Палуба под ним перестала быть безмолвной и покинутой. От носа до кормы она дрожала, потрескивала, нашептывала что-то. Человек со страхом взглянул вниз. Расплывчатые тени, появившиеся словно из ниоткуда, шныряли во тьме, уныло прогуливались туда-сюда во мраке. Это они исподтишка следили за ним.

Он слабо вскрикнул. Глухое эхо принесло человеку обратно его голос. Только теперь Йенси осознал, что колокол зазвонил снова и шелест моря стал громче, настойчивее.

Страшным усилием воли он взял себя в руки.
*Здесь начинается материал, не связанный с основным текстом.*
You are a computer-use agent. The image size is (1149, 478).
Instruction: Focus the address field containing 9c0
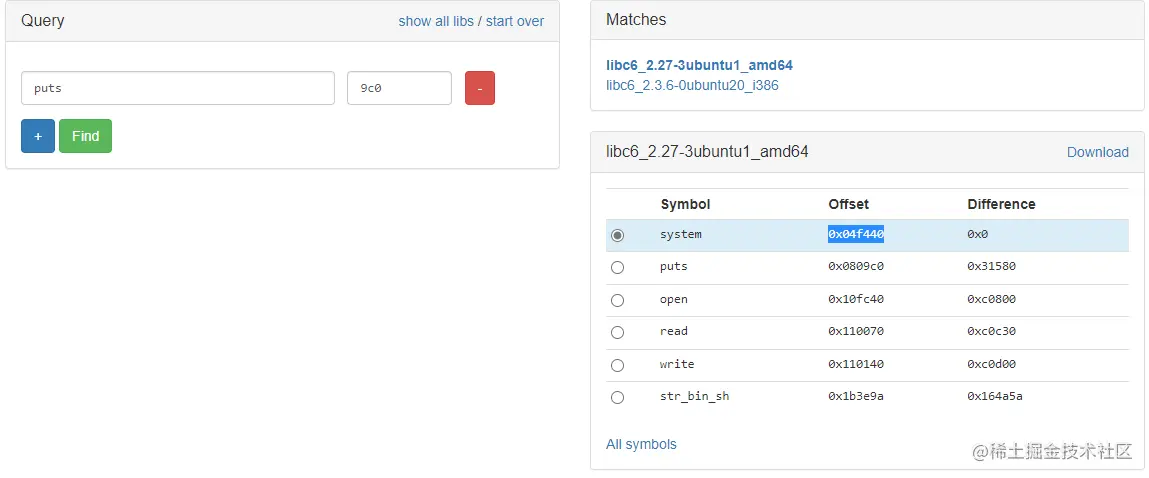(399, 88)
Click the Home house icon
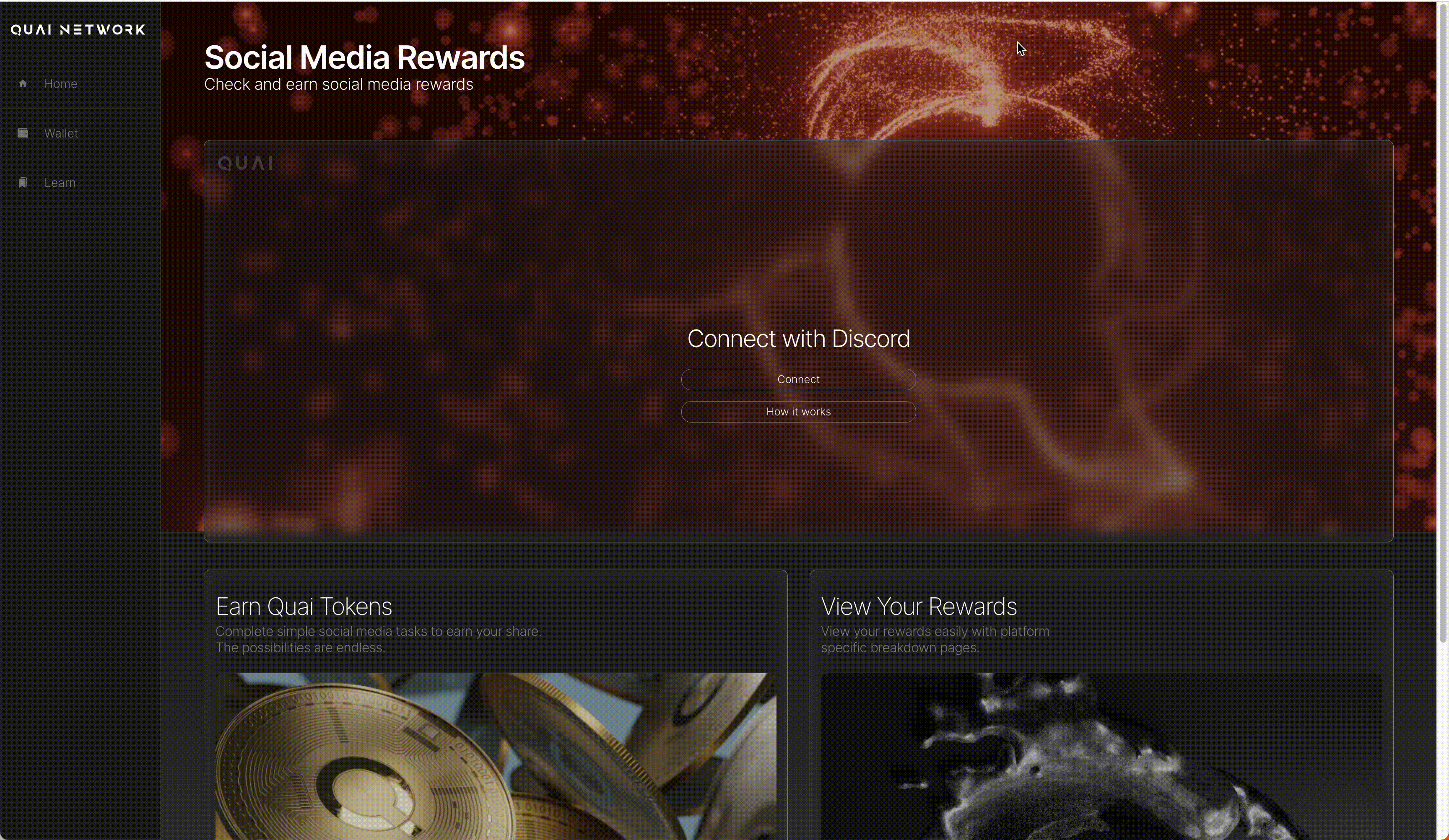Viewport: 1449px width, 840px height. (23, 84)
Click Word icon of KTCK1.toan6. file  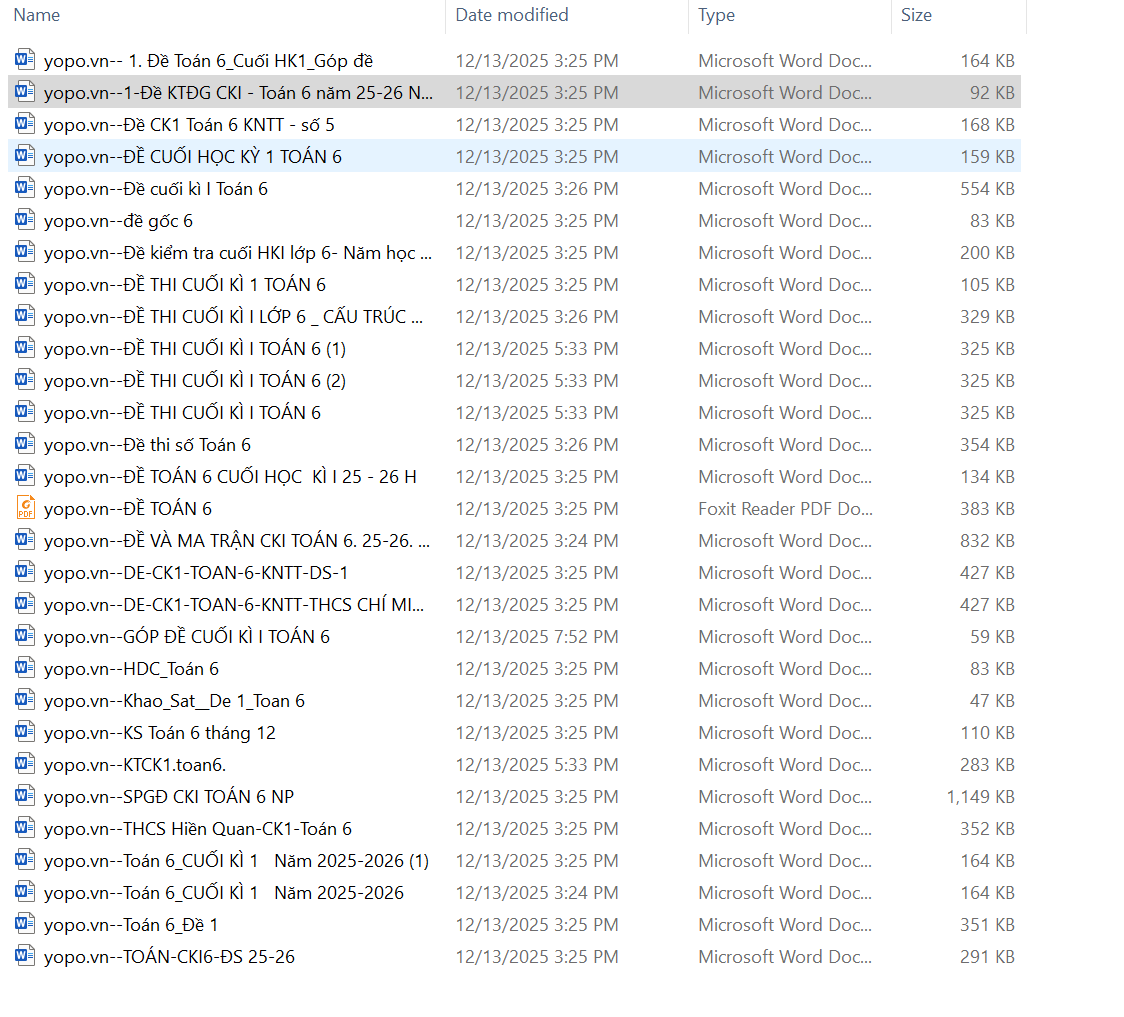[25, 764]
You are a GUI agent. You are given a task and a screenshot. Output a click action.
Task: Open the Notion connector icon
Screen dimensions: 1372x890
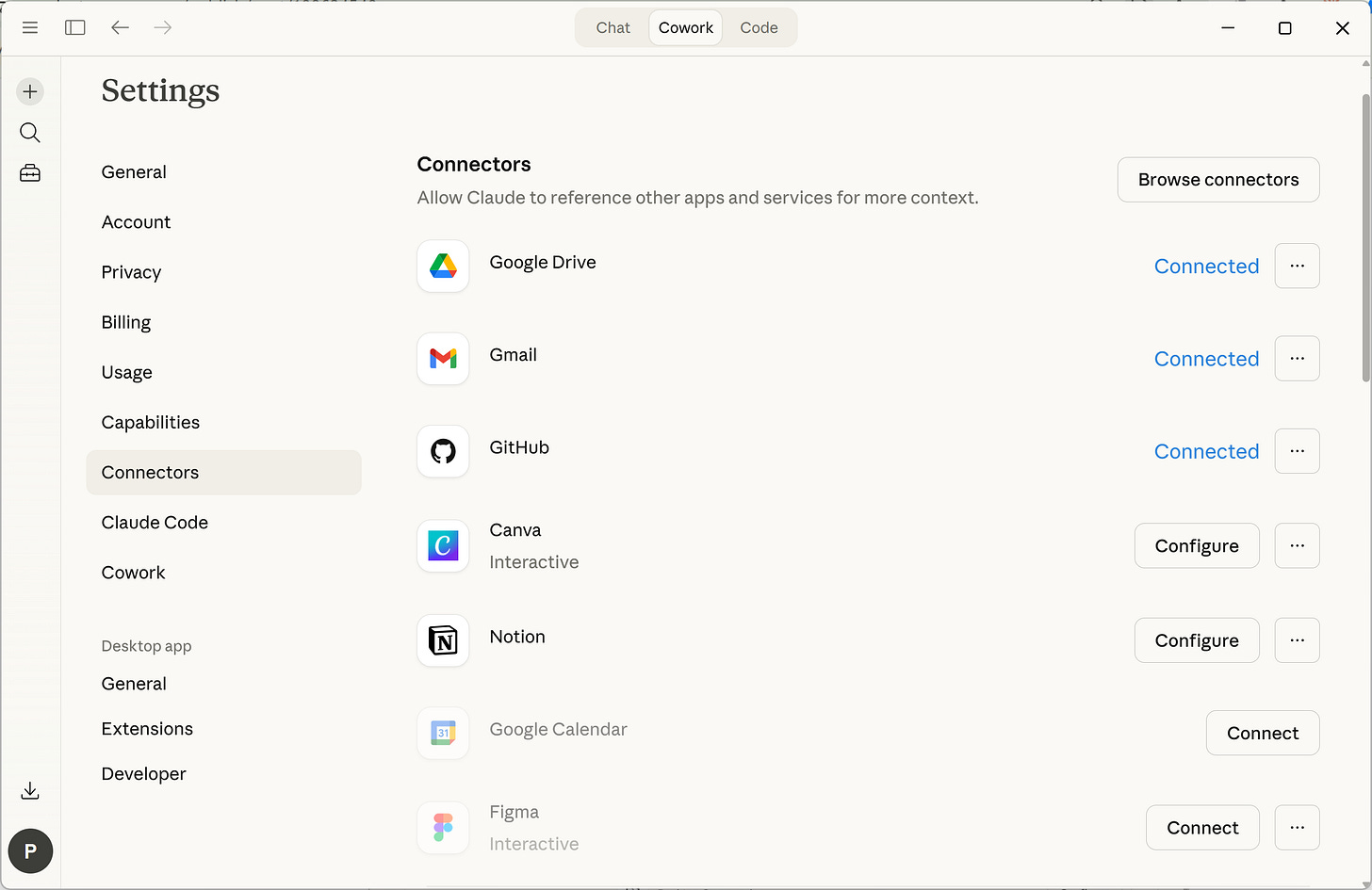coord(443,640)
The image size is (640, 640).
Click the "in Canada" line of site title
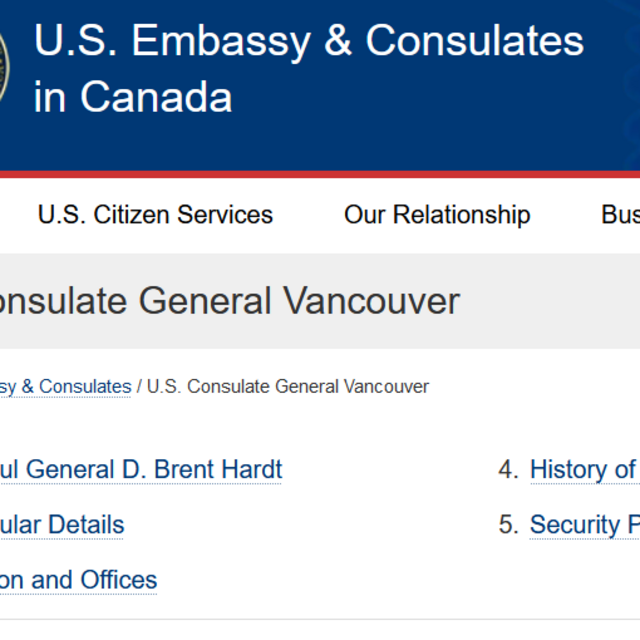click(133, 97)
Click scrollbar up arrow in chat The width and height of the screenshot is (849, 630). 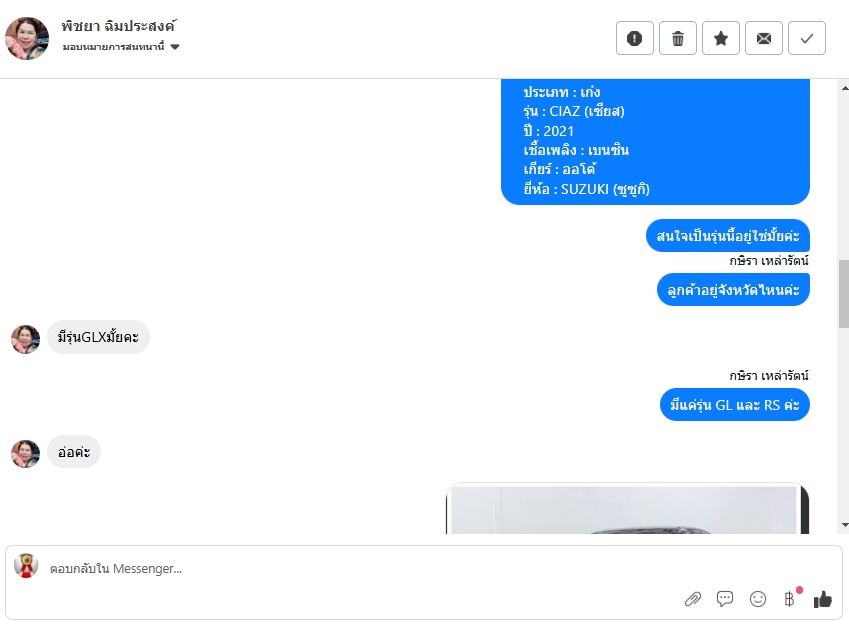point(844,88)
– Проклятый дурак! Сам сводишь себя с ума…

Взошла луна. Она расплывчатой кляксой повисла над горизонтом – как будто грозный желтый указующий перст пронзил сумрак. Йенси, всхлипнув, опустил фонарь. Теперь он ни к чему. В лунном свете этот крошечный огонек будет невидим для людей на борту того, другого корабля. Медленно, осторожно он спустился на палубу.

Человек попытался придумать себе занятие, отвлечь разум от страха. Сперва он вытащил из шлюпки бочонки для воды. Затем расстелил брезент, чтобы на него оседала ночная роса. Неизвестно ведь, сколько им с Миггзом придется торчать на этой скорлупке.

Потом он отправился исследовать полубак. По пути моряк остановился и поднес фонарь к ползучей лозе. Благоухание странных цветов пьянило, отравляло, точно ядовитые испарения. Он проследил за кольцами, исчезающими в трюме, и заглянул вниз, но увидел лишь развалившуюся гору ящиков. Зарешеченных ящиков, когда-то, должно быть, служивших клетками.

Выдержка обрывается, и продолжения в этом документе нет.